» MATERIAL PROVIDED
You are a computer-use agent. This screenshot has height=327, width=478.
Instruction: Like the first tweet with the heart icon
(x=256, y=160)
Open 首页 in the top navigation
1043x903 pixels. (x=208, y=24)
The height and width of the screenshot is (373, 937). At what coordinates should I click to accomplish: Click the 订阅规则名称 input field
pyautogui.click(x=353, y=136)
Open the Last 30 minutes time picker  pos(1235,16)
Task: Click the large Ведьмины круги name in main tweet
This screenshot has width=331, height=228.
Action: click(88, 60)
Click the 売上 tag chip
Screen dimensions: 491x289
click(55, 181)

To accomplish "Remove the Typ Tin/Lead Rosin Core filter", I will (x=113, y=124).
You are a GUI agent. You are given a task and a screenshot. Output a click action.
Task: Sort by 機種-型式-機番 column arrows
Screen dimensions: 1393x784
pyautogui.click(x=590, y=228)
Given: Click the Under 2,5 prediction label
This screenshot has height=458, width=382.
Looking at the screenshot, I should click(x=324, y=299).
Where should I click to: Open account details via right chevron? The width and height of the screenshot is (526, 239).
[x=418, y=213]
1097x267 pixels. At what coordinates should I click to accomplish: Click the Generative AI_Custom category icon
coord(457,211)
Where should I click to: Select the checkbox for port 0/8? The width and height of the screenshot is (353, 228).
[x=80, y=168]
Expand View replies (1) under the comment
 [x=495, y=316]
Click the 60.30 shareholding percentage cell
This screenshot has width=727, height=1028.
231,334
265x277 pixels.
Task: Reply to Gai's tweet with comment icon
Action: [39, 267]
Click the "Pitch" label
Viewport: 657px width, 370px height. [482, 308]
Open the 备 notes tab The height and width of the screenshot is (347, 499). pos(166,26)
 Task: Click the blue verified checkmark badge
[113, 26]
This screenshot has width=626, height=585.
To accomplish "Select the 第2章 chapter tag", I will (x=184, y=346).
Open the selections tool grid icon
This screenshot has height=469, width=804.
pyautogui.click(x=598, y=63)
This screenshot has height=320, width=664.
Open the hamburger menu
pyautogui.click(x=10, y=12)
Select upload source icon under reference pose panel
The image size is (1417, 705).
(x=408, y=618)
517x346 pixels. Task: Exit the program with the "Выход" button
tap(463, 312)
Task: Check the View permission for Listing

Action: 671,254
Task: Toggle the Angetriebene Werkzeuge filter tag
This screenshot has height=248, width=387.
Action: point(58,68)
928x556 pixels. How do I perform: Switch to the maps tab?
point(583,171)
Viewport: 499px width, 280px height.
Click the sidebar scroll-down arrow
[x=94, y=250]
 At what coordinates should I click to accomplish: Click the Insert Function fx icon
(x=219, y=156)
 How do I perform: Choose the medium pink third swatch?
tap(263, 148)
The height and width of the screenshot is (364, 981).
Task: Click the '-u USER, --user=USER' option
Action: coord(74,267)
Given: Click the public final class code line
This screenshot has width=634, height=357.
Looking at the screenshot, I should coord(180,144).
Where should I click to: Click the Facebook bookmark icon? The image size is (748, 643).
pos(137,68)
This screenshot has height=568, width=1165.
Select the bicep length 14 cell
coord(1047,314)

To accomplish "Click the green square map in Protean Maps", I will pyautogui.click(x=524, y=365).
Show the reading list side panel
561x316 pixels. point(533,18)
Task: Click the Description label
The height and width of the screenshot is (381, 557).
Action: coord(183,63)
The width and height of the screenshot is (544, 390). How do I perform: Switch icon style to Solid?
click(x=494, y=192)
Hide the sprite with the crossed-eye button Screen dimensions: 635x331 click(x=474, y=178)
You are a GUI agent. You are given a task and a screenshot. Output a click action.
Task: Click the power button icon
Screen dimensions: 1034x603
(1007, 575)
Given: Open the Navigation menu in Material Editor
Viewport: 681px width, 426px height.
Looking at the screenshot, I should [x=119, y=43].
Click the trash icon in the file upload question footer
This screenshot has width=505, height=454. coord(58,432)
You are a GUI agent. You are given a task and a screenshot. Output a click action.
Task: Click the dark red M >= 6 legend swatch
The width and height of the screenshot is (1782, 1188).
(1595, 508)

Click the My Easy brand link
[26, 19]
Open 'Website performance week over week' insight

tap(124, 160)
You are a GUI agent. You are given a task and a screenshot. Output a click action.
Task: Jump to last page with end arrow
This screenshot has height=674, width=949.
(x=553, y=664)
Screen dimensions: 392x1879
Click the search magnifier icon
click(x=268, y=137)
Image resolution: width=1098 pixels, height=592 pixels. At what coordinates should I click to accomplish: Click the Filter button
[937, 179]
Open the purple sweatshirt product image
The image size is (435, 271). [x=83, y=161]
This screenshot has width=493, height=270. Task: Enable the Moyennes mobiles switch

» EXERCISE AIM
Put the rows above into a Markdown table with two columns, Row and Content, numbering each row in order and leaving out any blank lines.

» FINISHED EXERCISE
| Row | Content |
|---|---|
| 1 | You are a computer-use agent. This screenshot has height=327, width=478. |
| 2 | Instruction: Like the first tweet with the heart icon |
| 3 | (x=256, y=160) |
| 4 | Open 首页 in the top navigation |
| 5 | 1043x903 pixels. (x=208, y=24) |
| 6 | The height and width of the screenshot is (373, 937). At what coordinates should I click to accomplish: Click the 订阅规则名称 input field |
| 7 | pyautogui.click(x=353, y=136) |
| 8 | Open the Last 30 minutes time picker  pos(1235,16) |
| 9 | Task: Click the large Ведьмины круги name in main tweet |
| 10 | This screenshot has width=331, height=228. |
| 11 | Action: click(88, 60) |
| 12 | Click the 売上 tag chip |
| 13 | Screen dimensions: 491x289 |
| 14 | click(55, 181) |
| 15 | To accomplish "Remove the Typ Tin/Lead Rosin Core filter", I will (x=113, y=124). |
| 16 | You are a GUI agent. You are given a task and a screenshot. Output a click action. |
| 17 | Task: Sort by 機種-型式-機番 column arrows |
| 18 | Screen dimensions: 1393x784 |
| 19 | pyautogui.click(x=590, y=228) |
| 20 | Given: Click the Under 2,5 prediction label |
| 21 | This screenshot has height=458, width=382. |
| 22 | Looking at the screenshot, I should click(x=324, y=299). |
| 23 | Where should I click to: Open account details via right chevron? The width and height of the screenshot is (526, 239). |
| 24 | [x=418, y=213] |
| 25 | 1097x267 pixels. At what coordinates should I click to accomplish: Click the Generative AI_Custom category icon |
| 26 | coord(457,211) |
| 27 | Where should I click to: Select the checkbox for port 0/8? The width and height of the screenshot is (353, 228). |
| 28 | [x=80, y=168] |
| 29 | Expand View replies (1) under the comment |
| 30 |  [x=495, y=316] |
| 31 | Click the 60.30 shareholding percentage cell |
| 32 | This screenshot has width=727, height=1028. |
| 33 | 231,334 |
| 34 | 265x277 pixels. |
| 35 | Task: Reply to Gai's tweet with comment icon |
| 36 | Action: [39, 267] |
| 37 | Click the "Pitch" label |
| 38 | Viewport: 657px width, 370px height. [482, 308] |
| 39 | Open the 备 notes tab The height and width of the screenshot is (347, 499). pos(166,26) |
| 40 |  Task: Click the blue verified checkmark badge |
| 41 | [113, 26] |
| 42 | This screenshot has width=626, height=585. |
| 43 | To accomplish "Select the 第2章 chapter tag", I will (x=184, y=346). |
| 44 | Open the selections tool grid icon |
| 45 | This screenshot has height=469, width=804. |
| 46 | pyautogui.click(x=598, y=63) |
| 47 | This screenshot has height=320, width=664. |
| 48 | Open the hamburger menu |
| 49 | pyautogui.click(x=10, y=12) |
| 50 | Select upload source icon under reference pose panel |
| 51 | The image size is (1417, 705). |
| 52 | (x=408, y=618) |
| 53 | 517x346 pixels. Task: Exit the program with the "Выход" button |
| 54 | tap(463, 312) |
| 55 | Task: Check the View permission for Listing |
| 56 | Action: 671,254 |
| 57 | Task: Toggle the Angetriebene Werkzeuge filter tag |
| 58 | This screenshot has height=248, width=387. |
| 59 | Action: point(58,68) |
| 60 | 928x556 pixels. How do I perform: Switch to the maps tab? |
| 61 | point(583,171) |
| 62 | Viewport: 499px width, 280px height. |
| 63 | Click the sidebar scroll-down arrow |
| 64 | [x=94, y=250] |
| 65 |  At what coordinates should I click to accomplish: Click the Insert Function fx icon |
| 66 | (x=219, y=156) |
| 67 |  How do I perform: Choose the medium pink third swatch? |
| 68 | tap(263, 148) |
| 69 | The height and width of the screenshot is (364, 981). |
| 70 | Task: Click the '-u USER, --user=USER' option |
| 71 | Action: coord(74,267) |
| 72 | Given: Click the public final class code line |
| 73 | This screenshot has width=634, height=357. |
| 74 | Looking at the screenshot, I should coord(180,144). |
| 75 | Where should I click to: Click the Facebook bookmark icon? The image size is (748, 643). |
| 76 | pos(137,68) |
| 77 | This screenshot has height=568, width=1165. |
| 78 | Select the bicep length 14 cell |
| 79 | coord(1047,314) |
| 80 | To accomplish "Click the green square map in Protean Maps", I will pyautogui.click(x=524, y=365). |
| 81 | Show the reading list side panel |
| 82 | 561x316 pixels. point(533,18) |
| 83 | Task: Click the Description label |
| 84 | The height and width of the screenshot is (381, 557). |
| 85 | Action: coord(183,63) |
| 86 | The width and height of the screenshot is (544, 390). How do I perform: Switch icon style to Solid? |
| 87 | click(x=494, y=192) |
| 88 | Hide the sprite with the crossed-eye button Screen dimensions: 635x331 click(x=474, y=178) |
| 89 | You are a GUI agent. You are given a task and a screenshot. Output a click action. |
| 90 | Task: Click the power button icon |
| 91 | Screen dimensions: 1034x603 |
| 92 | (1007, 575) |
| 93 | Given: Open the Navigation menu in Material Editor |
| 94 | Viewport: 681px width, 426px height. |
| 95 | Looking at the screenshot, I should [x=119, y=43]. |
| 96 | Click the trash icon in the file upload question footer |
| 97 | This screenshot has width=505, height=454. coord(58,432) |
| 98 | You are a GUI agent. You are given a task and a screenshot. Output a click action. |
| 99 | Task: Click the dark red M >= 6 legend swatch |
| 100 | The width and height of the screenshot is (1782, 1188). |
| 101 | (1595, 508) |
| 102 | Click the My Easy brand link |
| 103 | [26, 19] |
| 104 | Open 'Website performance week over week' insight |
| 105 | tap(124, 160) |
| 106 | You are a GUI agent. You are given a task and a screenshot. Output a click action. |
| 107 | Task: Jump to last page with end arrow |
| 108 | This screenshot has height=674, width=949. |
| 109 | (x=553, y=664) |
| 110 | Screen dimensions: 392x1879 |
| 111 | Click the search magnifier icon |
| 112 | click(x=268, y=137) |
| 113 | Image resolution: width=1098 pixels, height=592 pixels. At what coordinates should I click to accomplish: Click the Filter button |
| 114 | [937, 179] |
| 115 | Open the purple sweatshirt product image |
| 116 | The image size is (435, 271). [x=83, y=161] |
| 117 | This screenshot has width=493, height=270. Task: Enable the Moyennes mobiles switch |